The devastation left by the terror attack at Manchester Arena in 2017 will resonate a lifetime for those who have lost a loved one. For former police officer Aaron Parmar, supporting those families was more than a job. It was about helping people to come to terms with their trauma and grief. Now, almost two years on, he has pledged to take part in 22 10k races and dedicate each one to one of the 22 victims who lost their life, with all funds going towards We Love MCR Charity.
Aaron Parmar was working with Greater Manchester Police at the time of the bombing of Manchester Arena.
As he was called upon in the aftermath, he was professional to the core and formed a strong bond with some of the family members who were coming to terms with the impact of the attack following the Ariana Grande concert.

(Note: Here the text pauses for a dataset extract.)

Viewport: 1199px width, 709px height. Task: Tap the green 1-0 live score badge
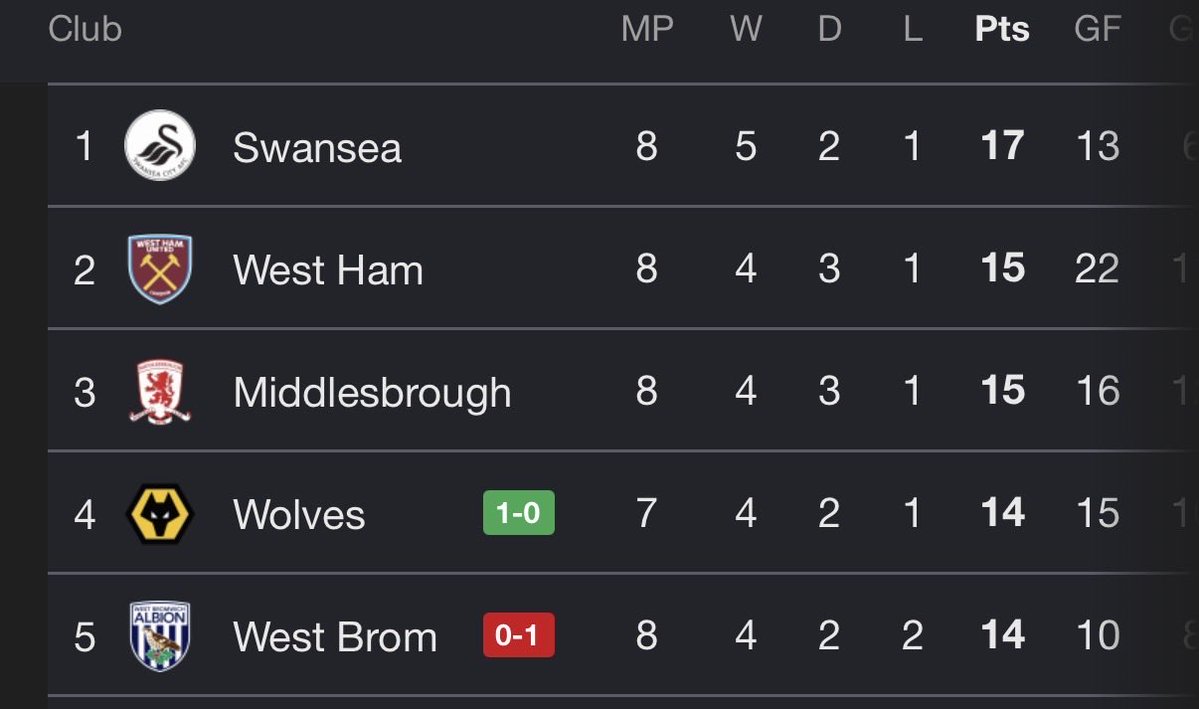point(518,512)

He took care of members of the Tron family, from Newcastle, who had lost their son, Philip, 32 and his step-daughter Courtney Boyle.
He is determined to show them that their loved ones are not forgotten, and so has begun a challenge of 22 10k races in honour of those who had their lives cruelly taken away. Each medal he receives at the event will be engraved with a victim’s name and sent to their family.

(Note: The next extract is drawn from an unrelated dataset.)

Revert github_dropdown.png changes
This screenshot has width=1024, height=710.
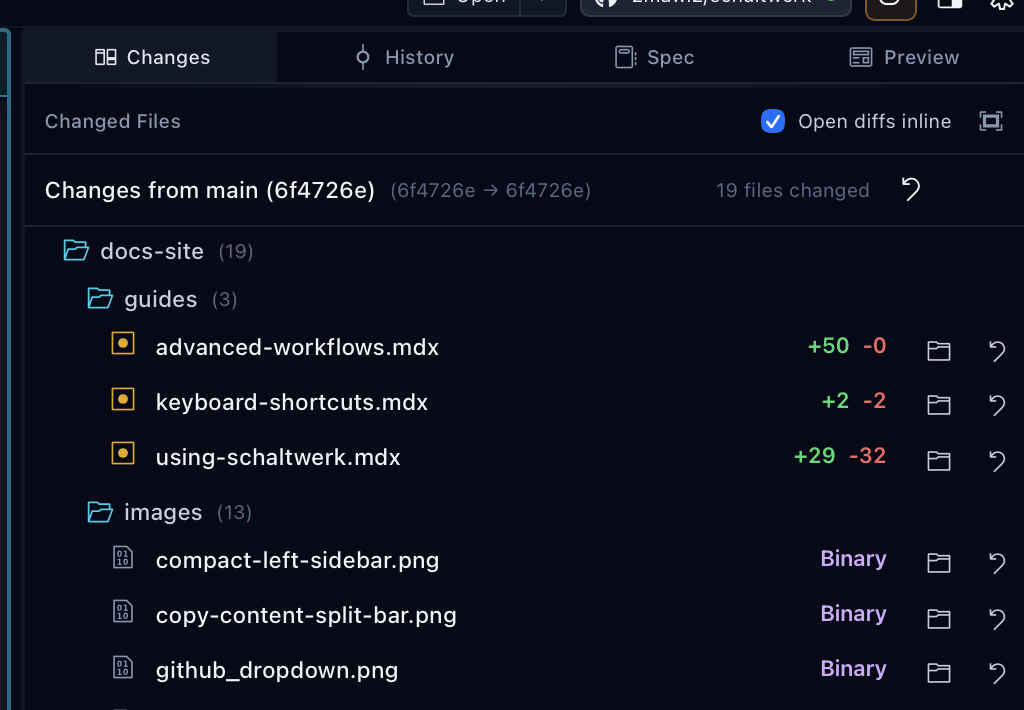(x=996, y=673)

The 33-year-old, who is now a firefighter in Oldham, took on his first race in Autumn and will end on May 19, with the Manchester 10k, in honour of eight-year-old Saffie Roussos, of Leyland.
He has already completed the Ribble Valley 10k in memory of Georgina Callander, 18, from Hesketh Bank, and the Accrington 10k in honour of Michelle Kiss, 45, from Whalley.
Read more: Emotional scenes as mother describes last time she saw terror victim Georgina and 'She was a guardian angel' - family of Michelle Kiss pay emotional tribute
He has also completed the Hunters 10k in Lostock Hall for Angelika Klis, 39, from York, and the 2019 Blackburn Winter Warmer 10k for Kelly Brewster, 32, from Sheffield.
He is now gearing up to do the Stanley Park 10k in Blackpool, on Sunday, February 24 in honour of Jane Tweddle, 51.
As the Blackpool mother-of-three used to love going to the park, Aaron could not think of any better tribute.
Read more about Jane: School receptionist confirmed dead in Manchester suicide bombing
Aaron says: “I am not a runner, but I wanted to do 22 marathons, but that would be too physically demanding and I need to stay fit for my job. I knew I could do a 10k and so I decided to do one for each victim.
“I have gone for official races and tried to be as close as possible to the victims’ home towns, but that has not always been possible.
“I have been in touch with running clubs and they have supported me. Blackburn Road Runners has been unbelievable.
“I decided to dedicate my last race to Saffie, who was the youngest victim. That was the one that really got me emotionally. The Manchester 10k will be massive, as it is so close to the anniversary.
“As it is the last one, I will be wearing my full firefighter kit. It will be a real big effort for her and it will be quite emotional.”
Read more about Saffie: 'If it wasn't for the generosity of the public, we'd be on the streets' - dad of terror victim Saffie Roussos
Aaron, who left the police force to become a firefighter shortly after the attack, can still recall the scenes on May 22 2017.
He says: “The best way to describe it as a ‘bit of a blur’.
“It was emotional, but we were there in a professional role and we had a job to do.
“One key skill is empathy. I was watching a family’s life fall apart and you can’t help but feel it with them.
“It was hard watching them go through it all and not being able to take it away from them.
“It was also a proud time for the police force. The whole country was behind us. We were dedicated to our work and sacrificed our home lives to be there for the victims and their families.”
Philip Tron, 32, was amongst the victims, along with his step-daughter, Courtney Boyle, 19.
Aaron was there every step of the way in supporting their families in the aftermath.
He recalls: “I was working with them for a couple of weeks. Through working with them I built a bond with them.
“They are still grieving and finding it difficult. I think about them every day.
“We became friends as a result and we have kept in touch almost every day though social media for almost two years. They encouraged me to be a firefighter, saying life was too short and it really struck a note with me.
“Even though I have changed roles, I will want them to know I am still thinking out them.”
Aaron originally aimed to raise £500, but after gaining support from the victims’ families, he has now raised more than £6,500 for the We Love MCR Charity.
The father-of-one, from Rochdale, is now aiming for £10,000.
He adds: “Since I started this, it has escalated. The support I have had from families and the public has been overwhelming.
“Through the power of social media, I have been able to reach out to the families of the victims and they have sent me private messages to thank me and wish me well, which is really nice.
“I am doing this for the families of the 22 victims. It is also for the 800 who were physically injured and the 3,000 people who are receiving counselling. It might go a bit of the way to help them.”